== Segment start ==

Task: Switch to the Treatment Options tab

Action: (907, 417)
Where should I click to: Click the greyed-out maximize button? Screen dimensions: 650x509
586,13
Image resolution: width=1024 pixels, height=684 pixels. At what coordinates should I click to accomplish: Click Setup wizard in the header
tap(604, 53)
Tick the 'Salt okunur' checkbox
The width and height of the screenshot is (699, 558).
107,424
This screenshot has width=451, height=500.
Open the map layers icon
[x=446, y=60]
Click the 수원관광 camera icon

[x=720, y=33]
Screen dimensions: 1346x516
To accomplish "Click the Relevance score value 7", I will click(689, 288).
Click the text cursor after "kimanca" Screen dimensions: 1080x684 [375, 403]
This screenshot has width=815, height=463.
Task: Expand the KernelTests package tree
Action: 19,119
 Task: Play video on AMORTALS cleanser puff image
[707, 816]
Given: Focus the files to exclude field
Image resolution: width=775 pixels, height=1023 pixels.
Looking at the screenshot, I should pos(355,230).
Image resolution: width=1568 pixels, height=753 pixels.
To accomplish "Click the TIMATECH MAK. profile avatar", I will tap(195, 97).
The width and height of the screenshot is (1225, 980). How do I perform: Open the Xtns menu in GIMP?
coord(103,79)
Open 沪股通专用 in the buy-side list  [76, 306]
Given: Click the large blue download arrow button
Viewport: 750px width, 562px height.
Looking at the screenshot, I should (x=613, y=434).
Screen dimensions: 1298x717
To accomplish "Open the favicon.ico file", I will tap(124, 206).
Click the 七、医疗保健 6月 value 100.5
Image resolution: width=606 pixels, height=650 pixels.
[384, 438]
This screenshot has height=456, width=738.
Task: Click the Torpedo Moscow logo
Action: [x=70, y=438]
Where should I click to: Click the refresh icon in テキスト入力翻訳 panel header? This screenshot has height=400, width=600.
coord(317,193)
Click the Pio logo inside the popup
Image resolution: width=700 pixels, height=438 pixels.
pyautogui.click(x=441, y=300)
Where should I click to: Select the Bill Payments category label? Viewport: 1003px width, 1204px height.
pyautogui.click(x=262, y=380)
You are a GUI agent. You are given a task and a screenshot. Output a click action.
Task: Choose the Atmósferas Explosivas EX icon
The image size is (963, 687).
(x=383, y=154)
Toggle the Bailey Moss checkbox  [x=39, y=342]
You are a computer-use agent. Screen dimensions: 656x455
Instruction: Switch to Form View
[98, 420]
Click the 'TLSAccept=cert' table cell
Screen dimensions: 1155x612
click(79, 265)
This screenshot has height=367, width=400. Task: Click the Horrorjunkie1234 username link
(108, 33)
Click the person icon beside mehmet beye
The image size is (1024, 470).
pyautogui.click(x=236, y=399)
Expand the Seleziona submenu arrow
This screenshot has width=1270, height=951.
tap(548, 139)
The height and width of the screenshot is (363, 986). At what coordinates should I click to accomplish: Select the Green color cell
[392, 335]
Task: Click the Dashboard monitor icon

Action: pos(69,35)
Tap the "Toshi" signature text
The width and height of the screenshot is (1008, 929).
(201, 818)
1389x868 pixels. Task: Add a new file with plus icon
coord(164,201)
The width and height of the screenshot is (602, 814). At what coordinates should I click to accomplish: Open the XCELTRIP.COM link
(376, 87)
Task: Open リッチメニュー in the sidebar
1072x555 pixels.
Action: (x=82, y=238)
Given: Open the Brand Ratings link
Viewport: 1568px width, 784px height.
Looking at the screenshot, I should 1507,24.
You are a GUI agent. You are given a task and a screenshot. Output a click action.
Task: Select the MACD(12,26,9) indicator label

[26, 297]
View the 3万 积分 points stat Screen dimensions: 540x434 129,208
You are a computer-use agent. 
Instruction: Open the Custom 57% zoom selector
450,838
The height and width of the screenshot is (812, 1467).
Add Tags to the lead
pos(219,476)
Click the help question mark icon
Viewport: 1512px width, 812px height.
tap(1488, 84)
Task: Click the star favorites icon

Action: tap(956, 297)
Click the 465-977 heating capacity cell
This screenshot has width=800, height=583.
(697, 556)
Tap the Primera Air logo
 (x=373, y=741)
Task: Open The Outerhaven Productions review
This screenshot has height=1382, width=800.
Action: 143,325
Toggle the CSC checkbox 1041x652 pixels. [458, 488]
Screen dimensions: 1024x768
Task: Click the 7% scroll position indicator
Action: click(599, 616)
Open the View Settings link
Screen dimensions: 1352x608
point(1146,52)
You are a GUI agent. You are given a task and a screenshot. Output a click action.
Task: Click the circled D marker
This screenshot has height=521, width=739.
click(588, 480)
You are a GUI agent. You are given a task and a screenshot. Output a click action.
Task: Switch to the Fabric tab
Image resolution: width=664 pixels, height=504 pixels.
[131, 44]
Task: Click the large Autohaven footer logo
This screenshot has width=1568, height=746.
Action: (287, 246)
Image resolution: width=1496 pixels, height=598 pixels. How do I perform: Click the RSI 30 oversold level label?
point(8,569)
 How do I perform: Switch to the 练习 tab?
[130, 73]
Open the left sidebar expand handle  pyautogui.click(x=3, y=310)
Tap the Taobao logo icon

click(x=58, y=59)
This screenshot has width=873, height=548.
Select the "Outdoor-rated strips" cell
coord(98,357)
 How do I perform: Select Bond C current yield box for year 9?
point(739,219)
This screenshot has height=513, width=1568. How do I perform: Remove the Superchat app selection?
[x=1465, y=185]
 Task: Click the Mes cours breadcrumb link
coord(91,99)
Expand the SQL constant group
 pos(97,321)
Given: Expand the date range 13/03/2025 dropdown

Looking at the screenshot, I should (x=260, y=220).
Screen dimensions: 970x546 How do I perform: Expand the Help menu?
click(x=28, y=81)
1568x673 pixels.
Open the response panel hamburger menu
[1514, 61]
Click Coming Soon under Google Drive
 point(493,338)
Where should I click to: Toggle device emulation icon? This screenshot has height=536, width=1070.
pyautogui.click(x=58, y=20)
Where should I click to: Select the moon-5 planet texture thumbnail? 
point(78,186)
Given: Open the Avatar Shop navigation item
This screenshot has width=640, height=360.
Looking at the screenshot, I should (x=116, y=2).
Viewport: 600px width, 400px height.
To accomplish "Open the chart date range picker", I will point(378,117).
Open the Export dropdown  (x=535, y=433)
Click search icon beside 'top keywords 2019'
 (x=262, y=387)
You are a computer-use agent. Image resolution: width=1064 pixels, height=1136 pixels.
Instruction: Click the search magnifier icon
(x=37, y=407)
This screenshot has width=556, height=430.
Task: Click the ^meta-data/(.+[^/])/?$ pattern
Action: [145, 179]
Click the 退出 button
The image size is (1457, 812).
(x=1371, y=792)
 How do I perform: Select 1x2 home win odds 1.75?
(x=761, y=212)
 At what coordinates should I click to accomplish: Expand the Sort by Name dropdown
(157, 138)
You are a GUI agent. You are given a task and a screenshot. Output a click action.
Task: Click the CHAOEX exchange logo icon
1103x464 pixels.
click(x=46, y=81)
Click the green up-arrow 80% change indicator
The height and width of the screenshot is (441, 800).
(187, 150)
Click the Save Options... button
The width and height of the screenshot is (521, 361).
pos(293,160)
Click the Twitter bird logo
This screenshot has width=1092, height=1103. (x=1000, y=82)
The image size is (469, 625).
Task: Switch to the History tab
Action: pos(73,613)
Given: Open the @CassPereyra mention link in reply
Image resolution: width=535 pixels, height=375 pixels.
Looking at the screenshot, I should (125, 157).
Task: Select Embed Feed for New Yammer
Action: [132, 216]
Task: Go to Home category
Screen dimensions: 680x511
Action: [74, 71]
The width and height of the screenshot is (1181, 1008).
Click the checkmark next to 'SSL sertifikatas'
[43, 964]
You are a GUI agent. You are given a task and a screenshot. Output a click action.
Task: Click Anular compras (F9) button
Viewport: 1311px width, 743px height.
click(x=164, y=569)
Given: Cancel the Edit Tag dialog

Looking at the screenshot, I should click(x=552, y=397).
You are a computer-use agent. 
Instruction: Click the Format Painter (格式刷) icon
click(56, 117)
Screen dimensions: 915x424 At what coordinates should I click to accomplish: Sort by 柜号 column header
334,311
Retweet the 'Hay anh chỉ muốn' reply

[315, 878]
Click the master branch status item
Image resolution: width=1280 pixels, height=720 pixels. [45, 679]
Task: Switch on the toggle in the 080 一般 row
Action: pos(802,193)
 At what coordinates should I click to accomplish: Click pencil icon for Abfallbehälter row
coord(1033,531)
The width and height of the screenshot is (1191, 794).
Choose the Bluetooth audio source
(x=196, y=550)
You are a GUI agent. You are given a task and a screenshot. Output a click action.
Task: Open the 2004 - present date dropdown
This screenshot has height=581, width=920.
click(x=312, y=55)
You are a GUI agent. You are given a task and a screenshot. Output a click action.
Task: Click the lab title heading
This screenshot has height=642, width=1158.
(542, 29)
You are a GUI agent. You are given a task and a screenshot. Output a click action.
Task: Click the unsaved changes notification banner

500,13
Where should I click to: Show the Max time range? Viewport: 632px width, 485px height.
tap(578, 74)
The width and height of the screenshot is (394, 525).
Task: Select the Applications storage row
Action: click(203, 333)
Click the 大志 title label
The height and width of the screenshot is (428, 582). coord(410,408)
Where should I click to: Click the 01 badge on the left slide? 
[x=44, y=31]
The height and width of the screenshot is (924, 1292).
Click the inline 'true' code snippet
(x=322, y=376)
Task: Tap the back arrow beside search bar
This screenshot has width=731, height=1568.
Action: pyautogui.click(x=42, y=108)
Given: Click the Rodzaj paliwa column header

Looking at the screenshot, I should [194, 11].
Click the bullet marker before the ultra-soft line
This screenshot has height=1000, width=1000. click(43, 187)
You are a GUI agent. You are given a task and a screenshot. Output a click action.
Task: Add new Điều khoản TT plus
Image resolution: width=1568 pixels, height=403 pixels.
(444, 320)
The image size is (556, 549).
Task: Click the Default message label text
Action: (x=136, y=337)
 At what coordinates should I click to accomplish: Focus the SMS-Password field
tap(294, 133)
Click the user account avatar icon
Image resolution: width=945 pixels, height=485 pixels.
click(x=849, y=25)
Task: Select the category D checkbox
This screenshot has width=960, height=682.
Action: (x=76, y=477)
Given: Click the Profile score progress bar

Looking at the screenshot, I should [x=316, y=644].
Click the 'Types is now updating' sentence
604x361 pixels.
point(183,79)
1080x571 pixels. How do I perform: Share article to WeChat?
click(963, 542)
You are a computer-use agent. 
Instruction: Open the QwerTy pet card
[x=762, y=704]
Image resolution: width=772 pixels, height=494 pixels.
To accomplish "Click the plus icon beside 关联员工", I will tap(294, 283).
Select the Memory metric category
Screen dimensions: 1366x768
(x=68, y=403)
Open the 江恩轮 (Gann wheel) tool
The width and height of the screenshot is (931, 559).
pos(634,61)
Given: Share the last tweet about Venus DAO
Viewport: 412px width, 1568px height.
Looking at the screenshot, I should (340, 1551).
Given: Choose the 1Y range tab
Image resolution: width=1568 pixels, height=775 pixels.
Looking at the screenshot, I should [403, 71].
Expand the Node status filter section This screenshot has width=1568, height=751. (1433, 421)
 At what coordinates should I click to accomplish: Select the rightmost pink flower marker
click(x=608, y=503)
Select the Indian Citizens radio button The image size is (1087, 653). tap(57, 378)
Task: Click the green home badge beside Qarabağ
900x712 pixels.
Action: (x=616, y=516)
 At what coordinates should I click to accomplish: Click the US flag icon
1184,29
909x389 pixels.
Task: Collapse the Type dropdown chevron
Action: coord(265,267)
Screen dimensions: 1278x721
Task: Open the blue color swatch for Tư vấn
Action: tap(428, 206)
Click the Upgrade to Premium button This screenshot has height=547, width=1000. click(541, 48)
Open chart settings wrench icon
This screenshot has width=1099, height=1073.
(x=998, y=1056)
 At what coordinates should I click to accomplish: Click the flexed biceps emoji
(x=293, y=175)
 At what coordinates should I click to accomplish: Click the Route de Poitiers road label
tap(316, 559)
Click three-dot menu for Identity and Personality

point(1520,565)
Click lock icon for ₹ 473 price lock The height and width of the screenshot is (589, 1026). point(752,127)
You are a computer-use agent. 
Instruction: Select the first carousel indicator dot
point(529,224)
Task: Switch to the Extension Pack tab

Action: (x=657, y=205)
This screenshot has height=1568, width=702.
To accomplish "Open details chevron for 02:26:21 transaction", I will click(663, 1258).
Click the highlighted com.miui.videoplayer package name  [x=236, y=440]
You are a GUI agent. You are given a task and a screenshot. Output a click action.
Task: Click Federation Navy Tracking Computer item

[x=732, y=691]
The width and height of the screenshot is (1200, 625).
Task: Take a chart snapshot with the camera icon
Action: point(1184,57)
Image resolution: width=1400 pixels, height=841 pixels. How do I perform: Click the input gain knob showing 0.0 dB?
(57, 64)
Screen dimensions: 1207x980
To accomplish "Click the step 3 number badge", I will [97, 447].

== Segment end ==

* [How to complete this task] Beginning with the line containing "This screenshot has width=640, height=360." in the material above, copy every line exactly until you have copied the line containing "You are a computer-use agent. Image".

* [Answer below]
This screenshot has width=640, height=360.
Looking at the screenshot, I should (x=116, y=2).
Viewport: 600px width, 400px height.
To accomplish "Open the chart date range picker", I will point(378,117).
Open the Export dropdown  (x=535, y=433)
Click search icon beside 'top keywords 2019'
 (x=262, y=387)
You are a computer-use agent. Image resolution: width=1064 pixels, height=1136 pixels.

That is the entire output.